Des chercheurs de l'Universitat Rovira i Virgili en Espagne ont livré CoCoGraph, un modèle de diffusion discrète qui génère des molécules chimiquement valides en apprenant comment les vraies molécules se démontent et se réassemblent. Il a produit 8,2 millions de molécules — dont 7,3 millions inexistantes dans PubChem — à 100 % de validité chimique et 96 % de nouveauté. Publié peer-reviewed dans Nature Machine Intelligence. Pour quiconque travaille en découverte de médicaments, science des matériaux, ou chimie difficile, c'est la substance derrière la catégorie « l'IA génère de nouveaux composés » qui mérite un regard attentif.
CoCoGraph est bâti sur la diffusion discrète contrainte : le modèle apprend la structure moléculaire en appliquant réversiblement des opérations de « double edge swapping » qui préservent les exigences de liaison à travers toute la trajectoire de diffusion. Contrairement aux générateurs de molécules non contraints qui peuvent produire des structures chimiquement impossibles — atomes avec mauvaise valence, anneaux aromatiques brisés — et nécessitent ensuite un filtrage, le design contrainte-pendant-diffusion de CoCoGraph maintient chaque état intermédiaire comme molécule valide. Chiffres du papier : 100 % de validité chimique, 99,8-99,9 % d'unicité, 95,7 % de nouveauté contre les données d'entraînement, KL divergence GuacaMol 95,7-96,3 %, et 62 % de taux de réussite sur un test d'experts humains où des chimistes ont dû distinguer molécules générées et vraies (légèrement mieux que le hasard, ce qui veut dire ici que le modèle trompe les experts la plupart du temps). La génération complète a produit 8,2M de molécules, 7,3M non dans PubChem. Auteurs : Roger Guimerà, Manuel Ruiz-Botella, Marta Sales-Pardo, Marta Sales.
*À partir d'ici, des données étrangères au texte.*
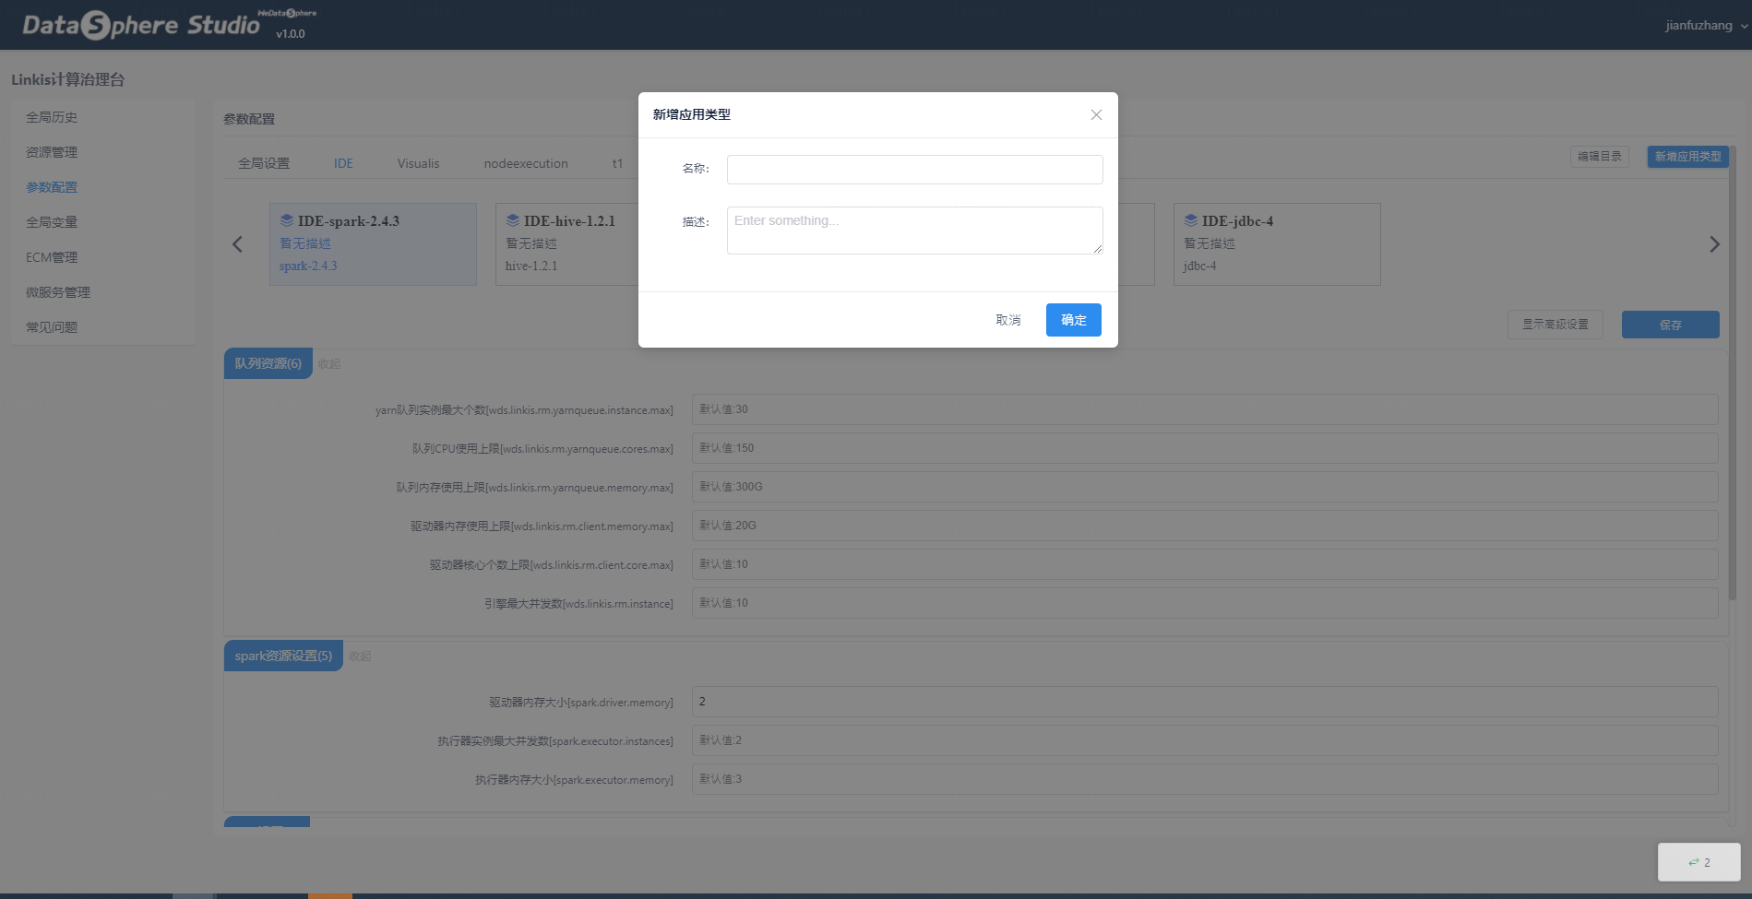Open the jianfuzhang user dropdown
The height and width of the screenshot is (899, 1752).
(1705, 26)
La génération moléculaire est une cible ML active depuis une demi-décennie — les premiers travaux utilisaient des réseaux de neurones graphes (JT-VAE, MolGAN), les plus récents sont passés à la diffusion (GeoDiff, DiffSBDD). Le compromis validité-versus-nouveauté a été la question ouverte : plus facile de générer du nouveau-en-apparence si on ne se soucie pas de la réalité chimique, plus facile de générer du chimiquement réel si on reste près des données d'entraînement. L'approche contrainte-pendant-diffusion de CoCoGraph atteint les deux pôles simultanément — 100 % valide ET 95,7 % nouveau — c'est la position que les labos cherchaient. L'implication aval : les pipelines de découverte de médicaments qui filtraient auparavant les molécules proposées par IA via des filtres de validité coûteux peuvent rapprocher cette étape en amont, libérant de la capacité de criblage pour l'évaluation de faisabilité de synthèse et de liaison à la cible. Les labos de science des matériaux travaillant sur réfrigérants, catalyseurs, polymères peuvent appliquer la même forme à leur domaine.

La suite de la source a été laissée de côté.